### [REQUIREMENT]
Using the data below, print exactly the line with "Select the 日間 period selector field", the line with "Export PO 0026287 to Excel", and every line between them, but none of the pictures.

### [PROVIDED ENTRIES]
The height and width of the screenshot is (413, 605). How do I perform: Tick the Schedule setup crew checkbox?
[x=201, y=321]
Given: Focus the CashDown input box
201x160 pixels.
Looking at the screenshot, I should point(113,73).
--
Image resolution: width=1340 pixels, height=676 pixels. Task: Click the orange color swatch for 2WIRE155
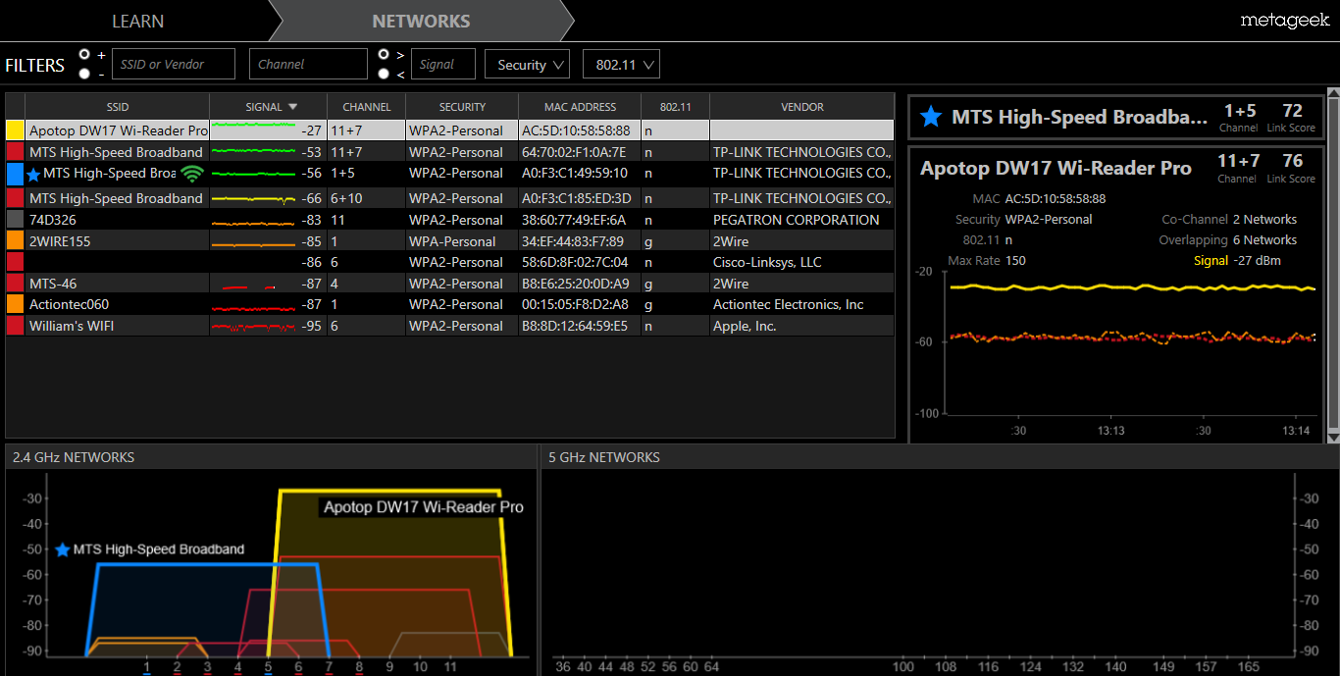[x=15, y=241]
==
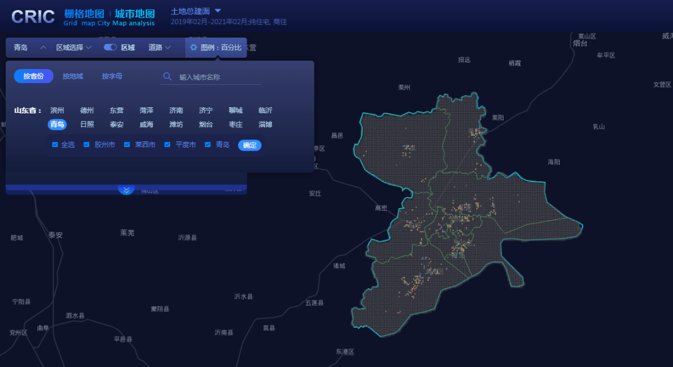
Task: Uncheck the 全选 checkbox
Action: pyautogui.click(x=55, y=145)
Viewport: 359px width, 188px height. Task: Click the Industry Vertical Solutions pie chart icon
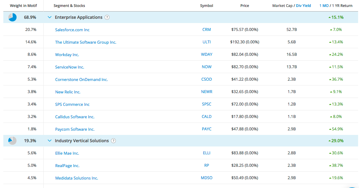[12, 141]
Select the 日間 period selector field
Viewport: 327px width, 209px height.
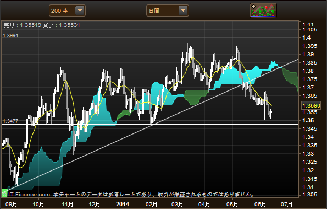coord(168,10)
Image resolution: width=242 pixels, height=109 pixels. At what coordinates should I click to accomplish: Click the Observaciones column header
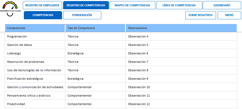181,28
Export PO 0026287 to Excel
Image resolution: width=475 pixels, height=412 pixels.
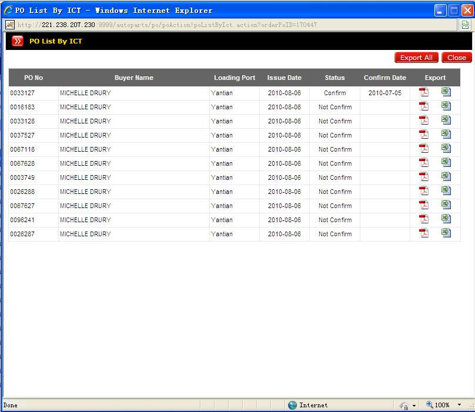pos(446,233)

### [OUTPUT BELOW]
Select the 日間 period selector field
Viewport: 327px width, 209px height.
coord(168,10)
Image resolution: width=242 pixels, height=109 pixels. At what coordinates should I click to accomplish: Click the Observaciones column header
181,28
Export PO 0026287 to Excel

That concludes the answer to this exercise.